▸ **Activity**: The records that follow are to be transcribed in full, without their images.

▸ **Dataset records**:
•••••
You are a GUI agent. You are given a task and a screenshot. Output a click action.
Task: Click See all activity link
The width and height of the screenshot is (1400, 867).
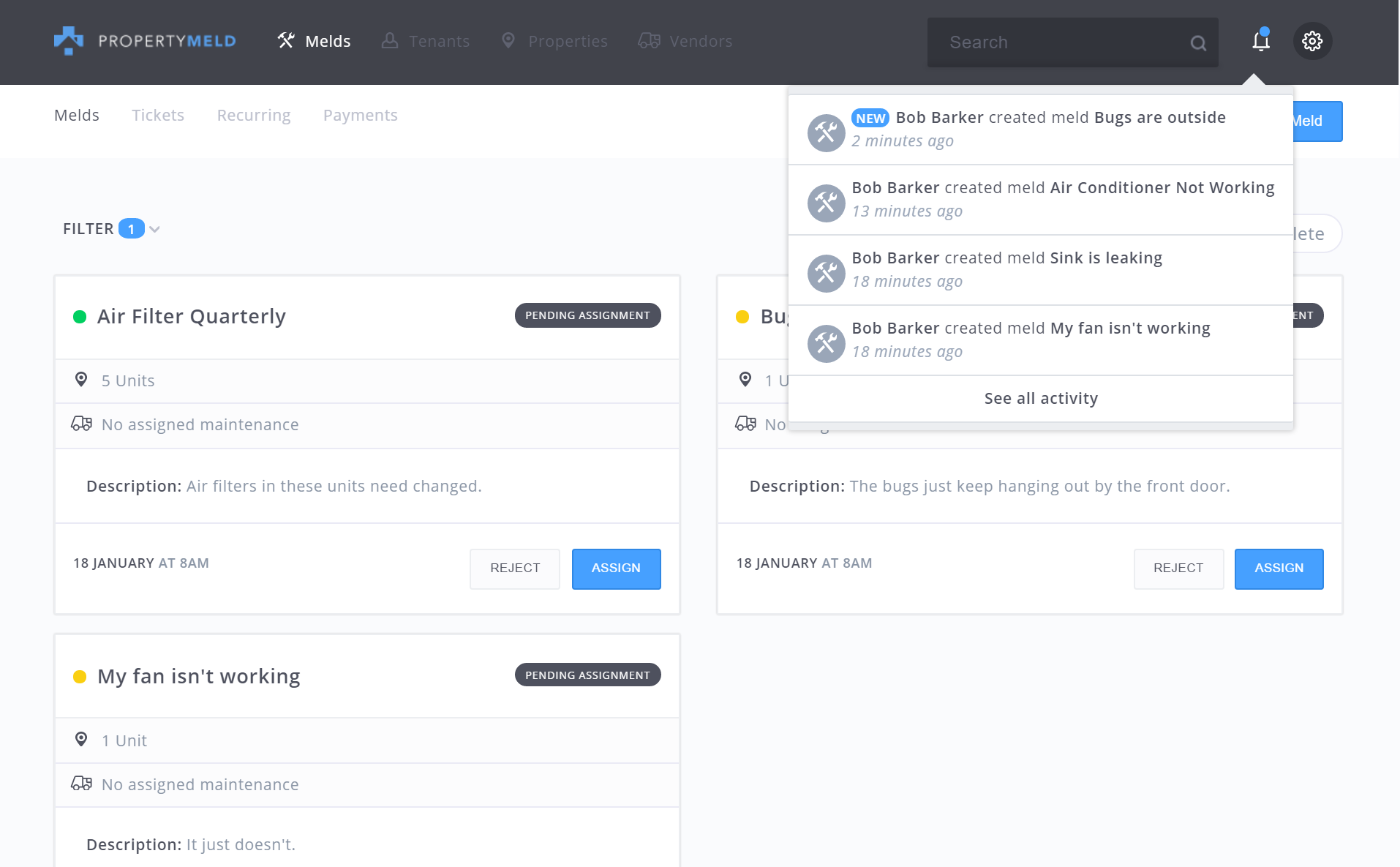1040,399
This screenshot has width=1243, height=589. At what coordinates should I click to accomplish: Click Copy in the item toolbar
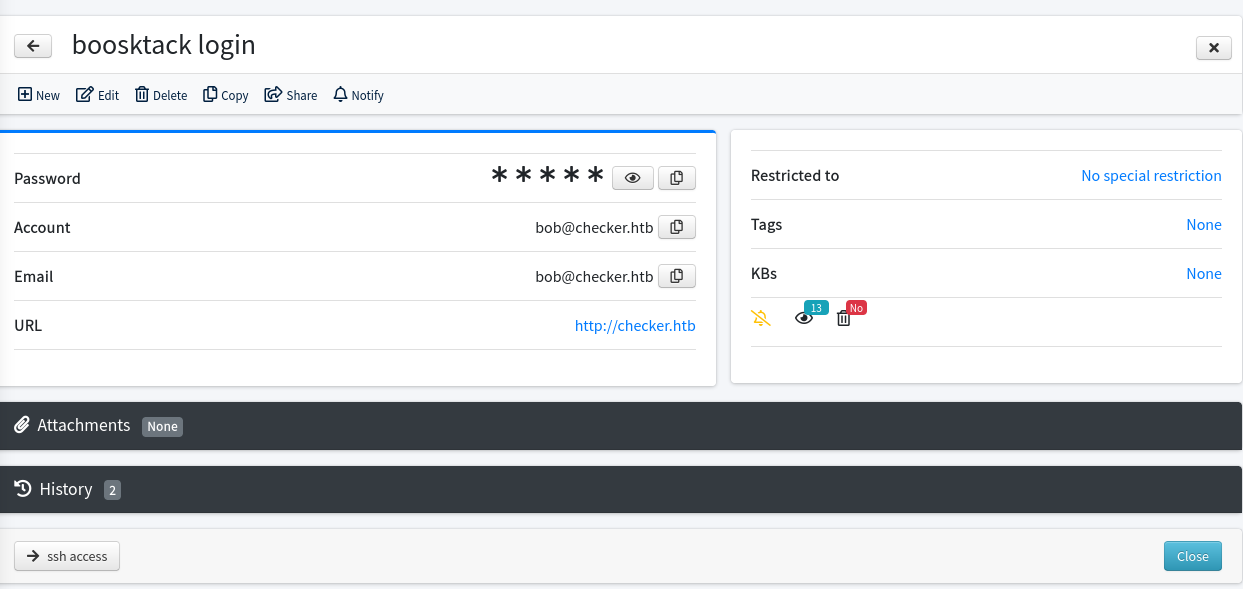[x=225, y=95]
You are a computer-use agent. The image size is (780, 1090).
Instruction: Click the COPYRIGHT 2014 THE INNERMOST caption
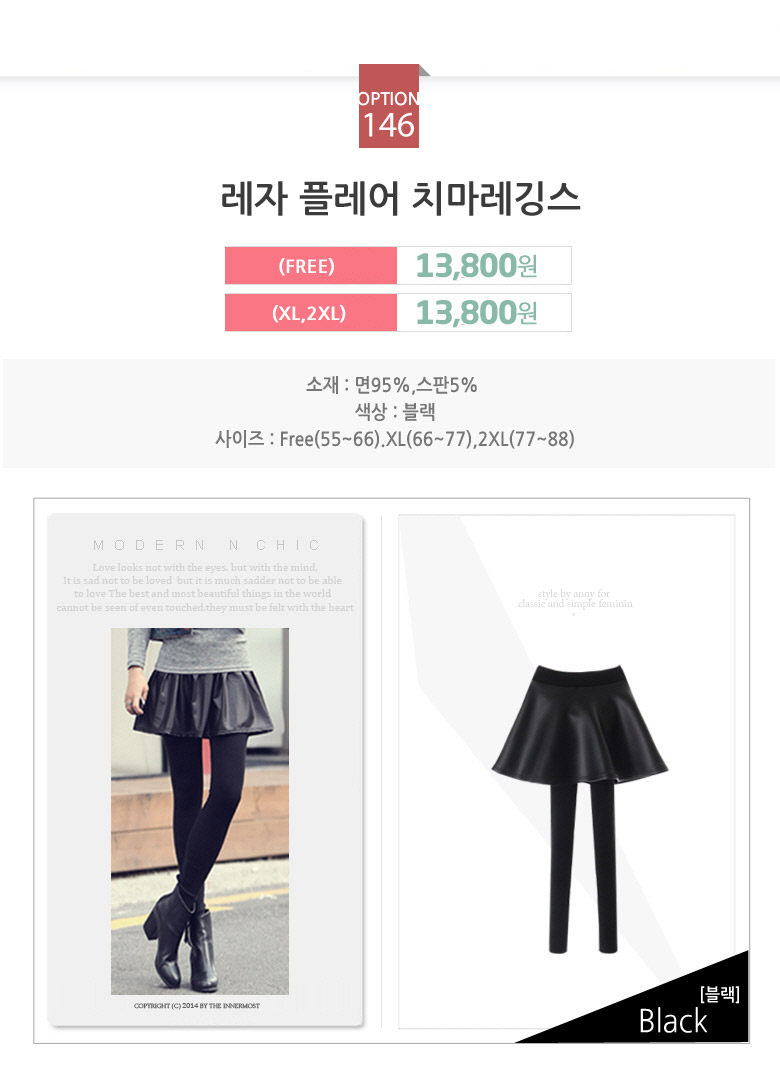coord(197,1006)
•••••
▸ **Solution below**:
You are a GUI agent. You are given a task and a screenshot. Output a click action.
Task: Click See all activity link
The width and height of the screenshot is (1400, 867).
1040,399
This screenshot has width=1243, height=589. At what coordinates should I click to accomplish: Click Copy in the item toolbar
[x=225, y=95]
You are a computer-use agent. The image size is (780, 1090).
Instruction: Click the COPYRIGHT 2014 THE INNERMOST caption
coord(197,1006)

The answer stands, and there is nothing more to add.